Records for the exercise START

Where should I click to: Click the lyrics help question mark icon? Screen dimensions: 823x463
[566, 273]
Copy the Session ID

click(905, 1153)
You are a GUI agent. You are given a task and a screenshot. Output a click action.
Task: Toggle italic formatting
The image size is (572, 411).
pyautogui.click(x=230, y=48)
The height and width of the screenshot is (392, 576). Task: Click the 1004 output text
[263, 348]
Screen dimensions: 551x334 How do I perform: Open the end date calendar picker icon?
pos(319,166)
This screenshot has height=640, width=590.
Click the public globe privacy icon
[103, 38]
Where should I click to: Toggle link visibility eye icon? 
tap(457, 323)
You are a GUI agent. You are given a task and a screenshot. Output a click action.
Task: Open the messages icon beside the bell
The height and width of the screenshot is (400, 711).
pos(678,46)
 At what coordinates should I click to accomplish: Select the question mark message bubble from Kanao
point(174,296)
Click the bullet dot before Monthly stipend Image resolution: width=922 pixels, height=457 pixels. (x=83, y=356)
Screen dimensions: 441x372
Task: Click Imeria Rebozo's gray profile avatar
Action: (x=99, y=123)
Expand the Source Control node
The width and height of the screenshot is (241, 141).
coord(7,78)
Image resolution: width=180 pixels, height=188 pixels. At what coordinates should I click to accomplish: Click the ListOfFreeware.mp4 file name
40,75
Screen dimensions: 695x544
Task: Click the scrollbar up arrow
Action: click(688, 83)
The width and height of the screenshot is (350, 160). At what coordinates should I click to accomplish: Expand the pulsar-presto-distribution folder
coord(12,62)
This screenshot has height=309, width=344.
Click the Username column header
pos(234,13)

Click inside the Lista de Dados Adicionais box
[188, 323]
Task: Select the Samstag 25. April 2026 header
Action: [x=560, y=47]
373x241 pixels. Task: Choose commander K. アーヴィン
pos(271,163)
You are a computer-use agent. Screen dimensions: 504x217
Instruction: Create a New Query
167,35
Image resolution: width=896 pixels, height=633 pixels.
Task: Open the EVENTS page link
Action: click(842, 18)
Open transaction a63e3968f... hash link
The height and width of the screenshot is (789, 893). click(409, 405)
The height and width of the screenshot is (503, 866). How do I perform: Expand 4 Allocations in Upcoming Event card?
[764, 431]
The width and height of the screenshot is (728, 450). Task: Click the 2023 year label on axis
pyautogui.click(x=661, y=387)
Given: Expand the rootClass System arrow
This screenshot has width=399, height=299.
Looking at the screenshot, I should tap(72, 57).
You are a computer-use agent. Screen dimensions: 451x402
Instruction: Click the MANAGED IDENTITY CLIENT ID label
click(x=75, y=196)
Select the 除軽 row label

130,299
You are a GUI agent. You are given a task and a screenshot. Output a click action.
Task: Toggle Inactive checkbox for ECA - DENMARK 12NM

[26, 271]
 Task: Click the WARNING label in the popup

Records for the exercise END

(What you need to do):
Could you return exactly the stretch of the data above that starts at the line with "This screenshot has height=640, width=590." and ends at the line with "Task: Open the messages icon beside the bell", both lines included?

(Final answer):
This screenshot has height=640, width=590.
Click the public globe privacy icon
[103, 38]
Where should I click to: Toggle link visibility eye icon? 
tap(457, 323)
You are a GUI agent. You are given a task and a screenshot. Output a click action.
Task: Open the messages icon beside the bell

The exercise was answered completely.